Foundations of Language Modeling¶

The mathematical and conceptual bedrock that existed before the Transformer. Understanding these topics deeply is what separates candidates who can explain why things work from those who only know that they work.

What Changed in This Section

Every page now includes everyday analogies, "Think of it like..." callouts, and simplified introductions before diving into the math. The mathematical content is unchanged — we've added layers of explanation on top so that anyone with high school math can follow along. If a formula looks intimidating, read the paragraph right above it first.

Before You Start¶

Prerequisites¶

This section builds on the Deep Learning Fundamentals (Part 0). You should be comfortable with:

Perceptrons, MLPs, and forward passes — see The Perceptron and Feedforward Networks
Activation functions (sigmoid, tanh, ReLU, softmax) — see Activation Functions
Backpropagation and gradient descent — see Backpropagation and Gradient Descent
Cross-entropy loss — see Loss Functions and Regularization
Sequence modeling and RNN basics — see Sequence Modeling and RNNs

Mathematics used in this section: - Conditional probability and the chain rule — reviewed in Math Prerequisites - Vector notation \(\mathbf{v} \in \mathbb{R}^d\) — explained in Math Prerequisites - Logarithms and exponentials — reviewed in Math Prerequisites - Summation and product notation — explained in Math Prerequisites

Reading Strategy¶

This section progresses from classical language models (n-grams) → distributional semantics (embeddings) → recurrent networks → attention.
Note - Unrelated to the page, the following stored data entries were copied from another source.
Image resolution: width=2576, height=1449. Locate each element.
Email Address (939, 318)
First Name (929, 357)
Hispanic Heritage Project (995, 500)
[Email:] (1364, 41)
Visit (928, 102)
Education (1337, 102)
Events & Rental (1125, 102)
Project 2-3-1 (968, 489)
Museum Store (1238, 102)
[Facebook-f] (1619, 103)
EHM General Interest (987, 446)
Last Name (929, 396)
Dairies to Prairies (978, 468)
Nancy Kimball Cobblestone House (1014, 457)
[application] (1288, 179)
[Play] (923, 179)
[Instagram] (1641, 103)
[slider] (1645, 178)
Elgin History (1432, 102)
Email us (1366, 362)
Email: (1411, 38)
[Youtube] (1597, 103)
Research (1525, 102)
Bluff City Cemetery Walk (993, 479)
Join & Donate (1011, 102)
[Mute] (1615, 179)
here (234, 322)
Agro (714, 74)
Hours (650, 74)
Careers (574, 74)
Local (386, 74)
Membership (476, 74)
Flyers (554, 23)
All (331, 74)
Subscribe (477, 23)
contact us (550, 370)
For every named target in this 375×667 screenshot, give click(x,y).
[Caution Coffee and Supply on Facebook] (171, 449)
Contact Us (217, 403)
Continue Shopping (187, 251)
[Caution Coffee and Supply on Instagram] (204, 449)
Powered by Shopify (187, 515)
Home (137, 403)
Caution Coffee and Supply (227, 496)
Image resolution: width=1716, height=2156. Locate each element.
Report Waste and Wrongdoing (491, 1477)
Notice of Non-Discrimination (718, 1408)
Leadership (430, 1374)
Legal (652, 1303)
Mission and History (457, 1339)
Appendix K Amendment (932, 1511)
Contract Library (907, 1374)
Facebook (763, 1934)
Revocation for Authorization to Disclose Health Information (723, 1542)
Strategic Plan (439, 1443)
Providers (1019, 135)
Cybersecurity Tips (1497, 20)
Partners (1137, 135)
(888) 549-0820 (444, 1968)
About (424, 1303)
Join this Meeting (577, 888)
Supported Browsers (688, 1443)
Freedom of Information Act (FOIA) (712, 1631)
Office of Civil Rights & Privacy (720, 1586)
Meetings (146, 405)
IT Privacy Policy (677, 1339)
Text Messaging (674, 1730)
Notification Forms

If you're new to language modeling:

First Pass (Build Intuition): - Focus on language_modeling_basics.md and word_embeddings.md — these introduce core concepts - Read neural_language_models.md for LSTM/GRU gate intuition (skip spectral norm discussion) - Read sequence_to_sequence.md for the encoder-decoder pattern and attention motivation - Read information_theory.md for entropy, cross-entropy, and perplexity (skip forward/reverse KL deep dive) - Read attention_math.md for scaled dot-product attention derivation and the 4×4 worked example

Second Pass (Deepen Understanding): - Re-read with the "Deep Dive" sections included - Study GloVe matrix factorization, PMI, and noise contrastive estimation - Work through the full LSTM numerical trace - Study KL divergence mode-covering vs mode-seeking behavior - Analyze attention complexity (MAC counts) and multi-head projections

What to Skip on First Reading

Deep dives on PMI, noise contrastive estimation, and GloVe factorization (word_embeddings.md)
Spectral norm and Jacobian analysis in vanishing gradients (neural_language_models.md)
Scheduled sampling deep dive (sequence_to_sequence.md)
Forward vs reverse KL divergence, DPO, and Bradley-Terry model (information_theory.md)
FlashAttention and low-rank kernel approximation (attention_math.md)

Goals¶

After completing this section you will be able to:

Derive the chain rule decomposition of language models and explain the Markov assumption
Explain how Word2Vec, GloVe, and FastText learn vector representations of meaning
Trace data through an LSTM cell gate by gate with actual numbers
Describe the encoder-decoder framework and how attention solves the bottleneck problem
Connect entropy, cross-entropy, and KL divergence to LLM training objectives
Derive scaled dot-product attention from first principles and explain why we scale by \(\sqrt{d_k}\)

Topics¶

#	Topic	What You Will Learn
1	Language Modeling	N-grams, chain rule, smoothing, perplexity
2	Word Embeddings	Word2Vec, GloVe, FastText, embedding arithmetic
3	Neural Language Models	RNNs, vanishing gradients, LSTM gates, GRU
4	Sequence-to-Sequence	Encoder-decoder, Bahdanau attention, teacher forcing
5	Information Theory	Entropy, cross-entropy, KL divergence, perplexity
6	Attention Mathematics	Scaled dot-product attention, multi-head attention, masking

Hands-On Notebooks¶

Practice with interactive Jupyter notebooks — each combines toy examples (build from scratch with NumPy/PyTorch) with real-world usage (HuggingFace transformers, gensim):

Notebook	Covers Topics
Language Modeling & Embeddings	Language Modeling, Word Embeddings
Neural LM & Seq2Seq	Neural Language Models, Sequence-to-Sequence
Information Theory & Attention	Information Theory, Attention Mathematics

Every page includes:

Simple analogies — everyday comparisons to build intuition before any math
"In Plain English" — what each equation means in words
Worked examples — step-by-step calculations with real numbers
Runnable Python code — so you can verify the math yourself
FAANG-level interview questions — with expected answer depth

Reading Order for Beginners

If you're encountering these topics for the first time, we recommend reading in order (1 → 6). Each page builds on concepts from the previous one. The "Think of it like..." boxes at the start of each section give you the intuition before the math arrives.